Ontology is a formal representation of the concepts and relationships within a particular domain through a set of classes, properties, and relationships. But ontology is also the philosophical study of existing, and the ontology represented in The Dragoman Renaissance postulates a theory of being that is fundamentally and foundationally social. In the project, our focus is on an object-oriented ontology, where archival records, the documents they contain, and, especially, the textual practices that shape them, are at the centre. This choice is made in part to decentre a still pervasive idealist approach to the history of diplomacy that focuses on what high-level diplomats said/wrote (rather than on the material forms in which diplomatic practices were grounded, and the myriad of institutions and often-invisible practitioners that enabled them). It is also an analytic to allow us to identify long-term patterns in the corpus of translated records that forms the heart of the project, and to correlate such patterns with, e.g., temporal shifts, the sociological profiles of different dragomans, the genres and addressees they were intended for, etc. While focusing on events would be possible, the Dragomans model shifts the focus from events and why they happen to practices and their evolution. If a document is an imprint of an event, it is a tangle of processes and actors that can be untangled and organized to better reflect how communicative (documentary, textual, diplomatic) practices evolved and shaped (and were shaped by) the social conditions of the early modern Mediterranean.

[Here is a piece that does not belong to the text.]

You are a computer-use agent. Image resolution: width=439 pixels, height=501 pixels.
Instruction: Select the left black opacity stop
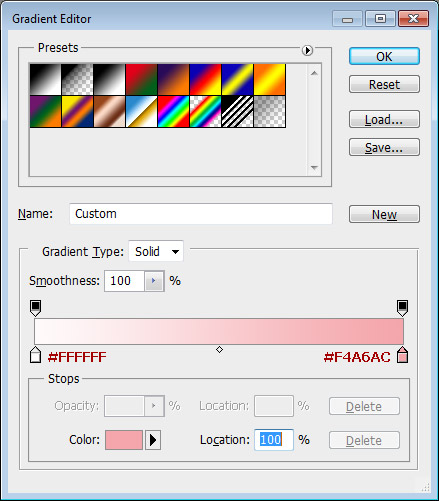(36, 308)
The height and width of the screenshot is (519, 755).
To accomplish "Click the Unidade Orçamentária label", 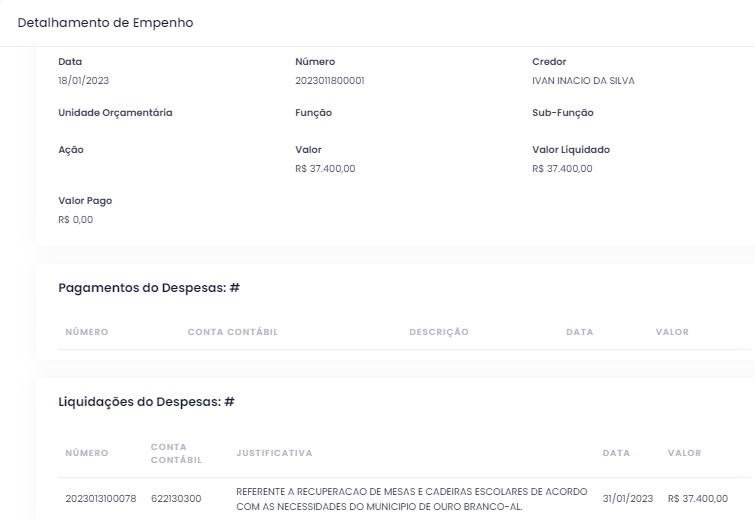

Over the years, the project has generated multiple vocabularies and relationship types that give equal primacy to the concept of a person, a transcription (document) either produced by, addressed to, or referring to that person, and the material archival record containing it (a fascicle, a bundle, a register, etc.). Figure 1 presents a high-level view of our current data model, its data entities, relationship entities, and controlled vocabularies.

Figure 1: Dragomans Data Model. This model reflects the relationships, entities, and controlled vocabularies represented in the project as well as their interrelationships and was first published in Rothman et al., 2023. This diagram is continually evolving to represent our highest-level understandings of the project.

Persons, documents, archival objects, and their corresponding page images (depicted in white) are interconnected through relationships (shown in purple) and are organized using controlled vocabularies (represented in blue). This modeling allows us to visualize and infer diverse types of relationships depending on the project’s evolving research questions. This granularity extends to the individual entries of the controlled vocabularies. Control is light in this context, as we limit the level of orthographic standardization performed during encoding and cataloguing. As discoveries are made about the variance and use of terms, these can be further described in the vocabulary record, itself a fielded entity capable of being interrelated with other terms.

Most recently, the project has been focused on the undetermined relationship between Ottoman and Venetian genre terms, exploring connections organically through cycles of cataloguing and querying. Figure 2 outlines how a graph of uses may emerge from this work, while leaving for further investigation the critical questions of temporal, regional, and institutional variations in terminological usage.

Figure 2: Representing ‘sicil’. First published in Rothman et al., 2023, this diagram envisions the possible interrelationships between genre terms across the corpus. These types of creative exercises guide the development of data enrichment as well as queries in the project.

The methodology for organizing and encoding is documented in diagrams such as these as well as a ‘data dictionary’—an ever-developing manual that is collaboratively maintained by team researchers, and versioned using Google Drive’s native feature. This manual supports uniformity in data organization and expresses the rationale behind the determinations made by the research team.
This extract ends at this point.